ENTRIES PROVIDED:

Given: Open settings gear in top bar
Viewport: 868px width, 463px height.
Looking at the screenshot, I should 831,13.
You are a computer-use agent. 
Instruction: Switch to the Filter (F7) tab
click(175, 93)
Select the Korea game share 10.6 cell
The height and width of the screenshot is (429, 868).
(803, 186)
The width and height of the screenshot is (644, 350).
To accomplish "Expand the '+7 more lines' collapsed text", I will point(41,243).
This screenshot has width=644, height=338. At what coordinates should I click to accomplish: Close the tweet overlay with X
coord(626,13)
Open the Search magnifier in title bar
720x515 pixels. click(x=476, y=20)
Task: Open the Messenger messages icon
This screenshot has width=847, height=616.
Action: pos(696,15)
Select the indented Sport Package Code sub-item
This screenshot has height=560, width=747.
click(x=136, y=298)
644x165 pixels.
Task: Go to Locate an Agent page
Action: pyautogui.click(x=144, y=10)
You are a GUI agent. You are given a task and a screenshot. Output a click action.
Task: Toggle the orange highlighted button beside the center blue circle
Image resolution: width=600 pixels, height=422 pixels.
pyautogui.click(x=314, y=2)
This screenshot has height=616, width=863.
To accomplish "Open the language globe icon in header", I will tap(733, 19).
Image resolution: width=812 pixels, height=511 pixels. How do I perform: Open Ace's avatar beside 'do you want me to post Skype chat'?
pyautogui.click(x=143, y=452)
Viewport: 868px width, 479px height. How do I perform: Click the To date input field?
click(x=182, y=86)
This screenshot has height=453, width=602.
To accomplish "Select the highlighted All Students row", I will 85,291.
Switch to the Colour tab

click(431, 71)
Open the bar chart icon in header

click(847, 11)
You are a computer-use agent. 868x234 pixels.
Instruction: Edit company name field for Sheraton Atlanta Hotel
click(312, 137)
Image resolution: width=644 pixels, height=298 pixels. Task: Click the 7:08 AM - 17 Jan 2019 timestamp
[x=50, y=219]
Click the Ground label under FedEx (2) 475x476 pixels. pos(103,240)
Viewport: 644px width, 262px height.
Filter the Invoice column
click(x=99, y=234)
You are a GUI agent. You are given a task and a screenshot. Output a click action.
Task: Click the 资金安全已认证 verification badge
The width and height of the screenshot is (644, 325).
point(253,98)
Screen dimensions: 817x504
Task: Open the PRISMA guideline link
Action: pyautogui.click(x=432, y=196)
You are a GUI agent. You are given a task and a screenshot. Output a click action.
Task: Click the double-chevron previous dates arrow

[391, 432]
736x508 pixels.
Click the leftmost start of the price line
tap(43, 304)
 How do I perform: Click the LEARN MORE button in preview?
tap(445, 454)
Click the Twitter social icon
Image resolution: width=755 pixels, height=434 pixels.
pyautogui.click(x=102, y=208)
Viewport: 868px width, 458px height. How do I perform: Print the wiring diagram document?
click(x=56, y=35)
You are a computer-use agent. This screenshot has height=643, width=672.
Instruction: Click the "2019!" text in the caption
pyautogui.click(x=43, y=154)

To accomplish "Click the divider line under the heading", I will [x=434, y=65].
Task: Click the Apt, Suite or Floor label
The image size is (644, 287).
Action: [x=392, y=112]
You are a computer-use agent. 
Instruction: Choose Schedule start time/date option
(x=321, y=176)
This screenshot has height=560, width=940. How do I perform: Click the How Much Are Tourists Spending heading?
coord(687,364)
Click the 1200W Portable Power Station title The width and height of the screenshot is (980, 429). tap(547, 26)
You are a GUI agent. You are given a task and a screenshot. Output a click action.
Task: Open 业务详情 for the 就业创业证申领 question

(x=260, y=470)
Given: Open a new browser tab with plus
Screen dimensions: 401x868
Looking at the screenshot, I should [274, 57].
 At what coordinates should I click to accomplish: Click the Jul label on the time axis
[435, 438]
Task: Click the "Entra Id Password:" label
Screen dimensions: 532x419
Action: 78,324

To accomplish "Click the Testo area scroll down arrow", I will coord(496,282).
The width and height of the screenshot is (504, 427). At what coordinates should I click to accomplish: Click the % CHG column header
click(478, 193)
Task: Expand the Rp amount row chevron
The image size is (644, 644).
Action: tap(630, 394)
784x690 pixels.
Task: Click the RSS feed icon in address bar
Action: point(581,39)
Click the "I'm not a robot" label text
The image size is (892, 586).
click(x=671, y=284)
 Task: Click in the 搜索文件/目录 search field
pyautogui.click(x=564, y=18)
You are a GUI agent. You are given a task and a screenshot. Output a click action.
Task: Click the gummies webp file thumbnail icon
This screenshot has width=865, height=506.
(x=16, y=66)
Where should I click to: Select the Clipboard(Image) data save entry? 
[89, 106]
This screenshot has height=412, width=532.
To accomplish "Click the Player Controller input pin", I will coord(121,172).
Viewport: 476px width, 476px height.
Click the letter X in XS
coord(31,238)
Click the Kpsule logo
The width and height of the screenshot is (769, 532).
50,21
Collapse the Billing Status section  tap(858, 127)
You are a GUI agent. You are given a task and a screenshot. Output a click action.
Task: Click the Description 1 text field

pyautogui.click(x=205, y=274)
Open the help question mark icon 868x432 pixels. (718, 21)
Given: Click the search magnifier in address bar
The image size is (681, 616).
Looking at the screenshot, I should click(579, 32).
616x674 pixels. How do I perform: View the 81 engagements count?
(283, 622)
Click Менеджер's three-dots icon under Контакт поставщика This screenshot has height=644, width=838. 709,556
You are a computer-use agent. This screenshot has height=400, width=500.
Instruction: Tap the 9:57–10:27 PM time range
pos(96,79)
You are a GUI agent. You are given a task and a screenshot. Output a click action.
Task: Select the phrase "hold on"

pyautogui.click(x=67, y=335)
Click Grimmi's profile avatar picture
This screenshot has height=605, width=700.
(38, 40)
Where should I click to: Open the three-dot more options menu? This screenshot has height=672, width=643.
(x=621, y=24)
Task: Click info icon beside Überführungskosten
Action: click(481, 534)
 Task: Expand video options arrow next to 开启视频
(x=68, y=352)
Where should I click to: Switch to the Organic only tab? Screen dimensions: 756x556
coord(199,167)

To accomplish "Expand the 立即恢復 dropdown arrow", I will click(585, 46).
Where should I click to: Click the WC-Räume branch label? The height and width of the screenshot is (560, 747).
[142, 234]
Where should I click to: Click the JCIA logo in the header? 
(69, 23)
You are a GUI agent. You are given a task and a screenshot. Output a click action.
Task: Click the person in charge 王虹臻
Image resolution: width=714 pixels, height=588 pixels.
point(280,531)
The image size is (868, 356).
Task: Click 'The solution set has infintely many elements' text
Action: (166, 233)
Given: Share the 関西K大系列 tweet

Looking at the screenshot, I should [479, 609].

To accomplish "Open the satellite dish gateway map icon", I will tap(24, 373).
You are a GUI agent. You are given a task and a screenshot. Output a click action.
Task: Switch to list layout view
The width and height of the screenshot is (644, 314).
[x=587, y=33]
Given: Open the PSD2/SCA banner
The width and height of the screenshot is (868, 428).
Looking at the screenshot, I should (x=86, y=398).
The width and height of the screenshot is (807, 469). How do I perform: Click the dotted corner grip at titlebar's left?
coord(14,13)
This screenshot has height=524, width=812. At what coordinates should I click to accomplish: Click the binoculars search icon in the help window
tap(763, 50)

TASK ITEM: Write the listing out once more, keeping each word as it is.

TASK OUTPUT:
Given: Open settings gear in top bar
Viewport: 868px width, 463px height.
Looking at the screenshot, I should 831,13.
You are a computer-use agent. 
Instruction: Switch to the Filter (F7) tab
click(175, 93)
Select the Korea game share 10.6 cell
The height and width of the screenshot is (429, 868).
(803, 186)
The width and height of the screenshot is (644, 350).
To accomplish "Expand the '+7 more lines' collapsed text", I will point(41,243).
This screenshot has width=644, height=338. At what coordinates should I click to accomplish: Close the tweet overlay with X
coord(626,13)
Open the Search magnifier in title bar
720x515 pixels. click(x=476, y=20)
Task: Open the Messenger messages icon
This screenshot has width=847, height=616.
Action: pos(696,15)
Select the indented Sport Package Code sub-item
This screenshot has height=560, width=747.
click(x=136, y=298)
644x165 pixels.
Task: Go to Locate an Agent page
Action: pyautogui.click(x=144, y=10)
You are a GUI agent. You are given a task and a screenshot. Output a click action.
Task: Toggle the orange highlighted button beside the center blue circle
Image resolution: width=600 pixels, height=422 pixels.
pyautogui.click(x=314, y=2)
This screenshot has height=616, width=863.
To accomplish "Open the language globe icon in header", I will tap(733, 19).
Image resolution: width=812 pixels, height=511 pixels. How do I perform: Open Ace's avatar beside 'do you want me to post Skype chat'?
pyautogui.click(x=143, y=452)
Viewport: 868px width, 479px height. How do I perform: Click the To date input field?
click(x=182, y=86)
This screenshot has height=453, width=602.
To accomplish "Select the highlighted All Students row", I will 85,291.
Switch to the Colour tab

click(431, 71)
Open the bar chart icon in header

click(847, 11)
You are a computer-use agent. 868x234 pixels.
Instruction: Edit company name field for Sheraton Atlanta Hotel
click(312, 137)
Image resolution: width=644 pixels, height=298 pixels. Task: Click the 7:08 AM - 17 Jan 2019 timestamp
[x=50, y=219]
Click the Ground label under FedEx (2) 475x476 pixels. pos(103,240)
Viewport: 644px width, 262px height.
Filter the Invoice column
click(x=99, y=234)
You are a GUI agent. You are given a task and a screenshot. Output a click action.
Task: Click the 资金安全已认证 verification badge
The width and height of the screenshot is (644, 325).
point(253,98)
Screen dimensions: 817x504
Task: Open the PRISMA guideline link
Action: pyautogui.click(x=432, y=196)
You are a GUI agent. You are given a task and a screenshot. Output a click action.
Task: Click the double-chevron previous dates arrow

[391, 432]
736x508 pixels.
Click the leftmost start of the price line
tap(43, 304)
 How do I perform: Click the LEARN MORE button in preview?
tap(445, 454)
Click the Twitter social icon
Image resolution: width=755 pixels, height=434 pixels.
pyautogui.click(x=102, y=208)
Viewport: 868px width, 458px height. How do I perform: Print the wiring diagram document?
click(x=56, y=35)
You are a computer-use agent. This screenshot has height=643, width=672.
Instruction: Click the "2019!" text in the caption
pyautogui.click(x=43, y=154)

To accomplish "Click the divider line under the heading", I will [x=434, y=65].
Task: Click the Apt, Suite or Floor label
The image size is (644, 287).
Action: [x=392, y=112]
You are a computer-use agent. 
Instruction: Choose Schedule start time/date option
(x=321, y=176)
This screenshot has height=560, width=940. How do I perform: Click the How Much Are Tourists Spending heading?
coord(687,364)
Click the 1200W Portable Power Station title The width and height of the screenshot is (980, 429). tap(547, 26)
You are a GUI agent. You are given a task and a screenshot. Output a click action.
Task: Open 业务详情 for the 就业创业证申领 question

(x=260, y=470)
Given: Open a new browser tab with plus
Screen dimensions: 401x868
Looking at the screenshot, I should [274, 57].
 At what coordinates should I click to accomplish: Click the Jul label on the time axis
[435, 438]
Task: Click the "Entra Id Password:" label
Screen dimensions: 532x419
Action: 78,324

To accomplish "Click the Testo area scroll down arrow", I will coord(496,282).
The width and height of the screenshot is (504, 427). At what coordinates should I click to accomplish: Click the % CHG column header
click(478, 193)
Task: Expand the Rp amount row chevron
The image size is (644, 644).
Action: tap(630, 394)
784x690 pixels.
Task: Click the RSS feed icon in address bar
Action: point(581,39)
Click the "I'm not a robot" label text
The image size is (892, 586).
click(x=671, y=284)
 Task: Click in the 搜索文件/目录 search field
pyautogui.click(x=564, y=18)
You are a GUI agent. You are given a task and a screenshot. Output a click action.
Task: Click the gummies webp file thumbnail icon
This screenshot has width=865, height=506.
(x=16, y=66)
Where should I click to: Select the Clipboard(Image) data save entry? 
[89, 106]
This screenshot has height=412, width=532.
To accomplish "Click the Player Controller input pin", I will coord(121,172).
Viewport: 476px width, 476px height.
Click the letter X in XS
coord(31,238)
Click the Kpsule logo
The width and height of the screenshot is (769, 532).
50,21
Collapse the Billing Status section  tap(858, 127)
You are a GUI agent. You are given a task and a screenshot. Output a click action.
Task: Click the Description 1 text field

pyautogui.click(x=205, y=274)
Open the help question mark icon 868x432 pixels. (718, 21)
Given: Click the search magnifier in address bar
The image size is (681, 616).
Looking at the screenshot, I should click(579, 32).
616x674 pixels. How do I perform: View the 81 engagements count?
(283, 622)
Click Менеджер's three-dots icon under Контакт поставщика This screenshot has height=644, width=838. 709,556
You are a computer-use agent. This screenshot has height=400, width=500.
Instruction: Tap the 9:57–10:27 PM time range
pos(96,79)
You are a GUI agent. You are given a task and a screenshot. Output a click action.
Task: Select the phrase "hold on"

pyautogui.click(x=67, y=335)
Click Grimmi's profile avatar picture
This screenshot has height=605, width=700.
(38, 40)
Where should I click to: Open the three-dot more options menu? This screenshot has height=672, width=643.
(x=621, y=24)
Task: Click info icon beside Überführungskosten
Action: click(481, 534)
 Task: Expand video options arrow next to 开启视频
(x=68, y=352)
Where should I click to: Switch to the Organic only tab? Screen dimensions: 756x556
coord(199,167)

To accomplish "Expand the 立即恢復 dropdown arrow", I will click(585, 46).
Where should I click to: Click the WC-Räume branch label? The height and width of the screenshot is (560, 747).
[142, 234]
Where should I click to: Click the JCIA logo in the header? 
(69, 23)
You are a GUI agent. You are given a task and a screenshot. Output a click action.
Task: Click the person in charge 王虹臻
Image resolution: width=714 pixels, height=588 pixels.
point(280,531)
The image size is (868, 356).
Task: Click 'The solution set has infintely many elements' text
Action: (166, 233)
Given: Share the 関西K大系列 tweet

Looking at the screenshot, I should [479, 609].

To accomplish "Open the satellite dish gateway map icon", I will tap(24, 373).
You are a GUI agent. You are given a task and a screenshot. Output a click action.
Task: Switch to list layout view
The width and height of the screenshot is (644, 314).
[x=587, y=33]
Given: Open the PSD2/SCA banner
The width and height of the screenshot is (868, 428).
Looking at the screenshot, I should (x=86, y=398).
The width and height of the screenshot is (807, 469). How do I perform: Click the dotted corner grip at titlebar's left?
coord(14,13)
This screenshot has height=524, width=812. At what coordinates should I click to accomplish: Click the binoculars search icon in the help window
tap(763, 50)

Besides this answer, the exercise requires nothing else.